Arrange the entries below as a Markdown table with the columns "Row" and "Line". Number each nonblank line, skip blank lines, and leave the pictures out of the table.
----
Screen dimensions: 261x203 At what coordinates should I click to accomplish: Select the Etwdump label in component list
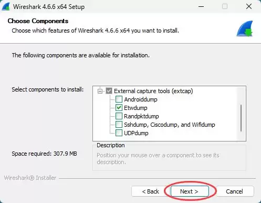pos(135,108)
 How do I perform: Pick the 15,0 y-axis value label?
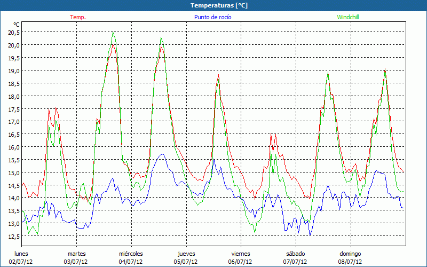14,173
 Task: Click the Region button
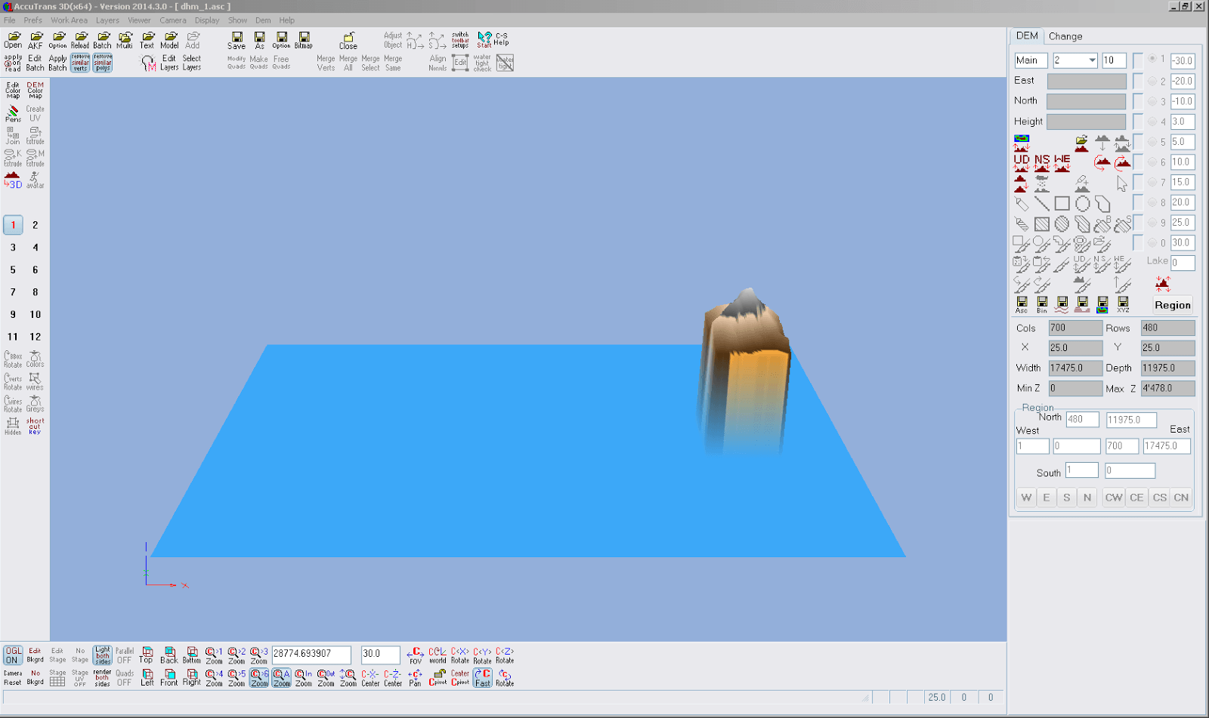tap(1172, 305)
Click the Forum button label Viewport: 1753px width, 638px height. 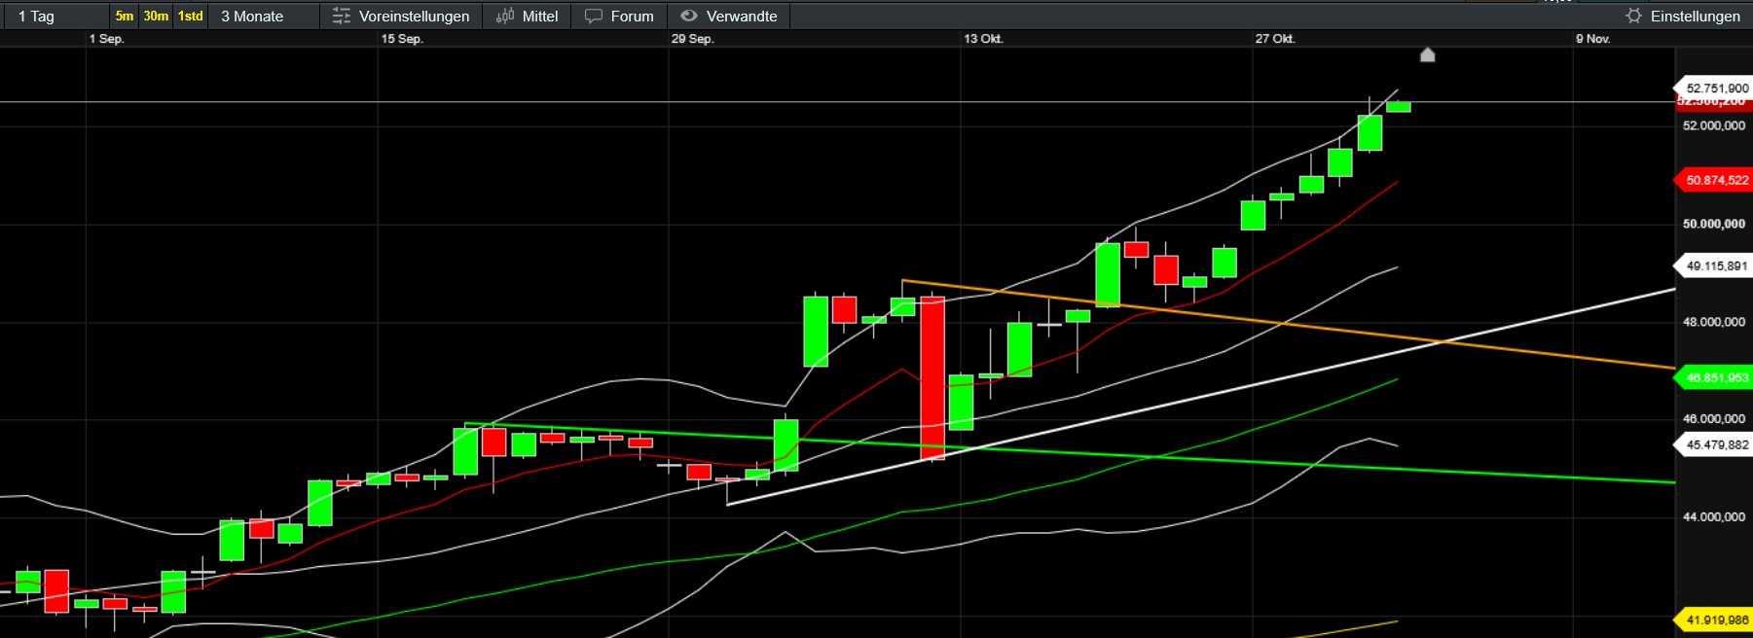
----
■ **FULL RESPONSE**
| Row | Line |
|---|---|
| 1 | Screen dimensions: 261x203 At what coordinates should I click to accomplish: Select the Etwdump label in component list |
| 2 | pos(135,108) |
| 3 |  How do I perform: Pick the 15,0 y-axis value label? |
| 4 | 14,173 |
| 5 |  Task: Click the Region button |
| 6 | tap(1172, 305) |
| 7 | Click the Forum button label Viewport: 1753px width, 638px height.  |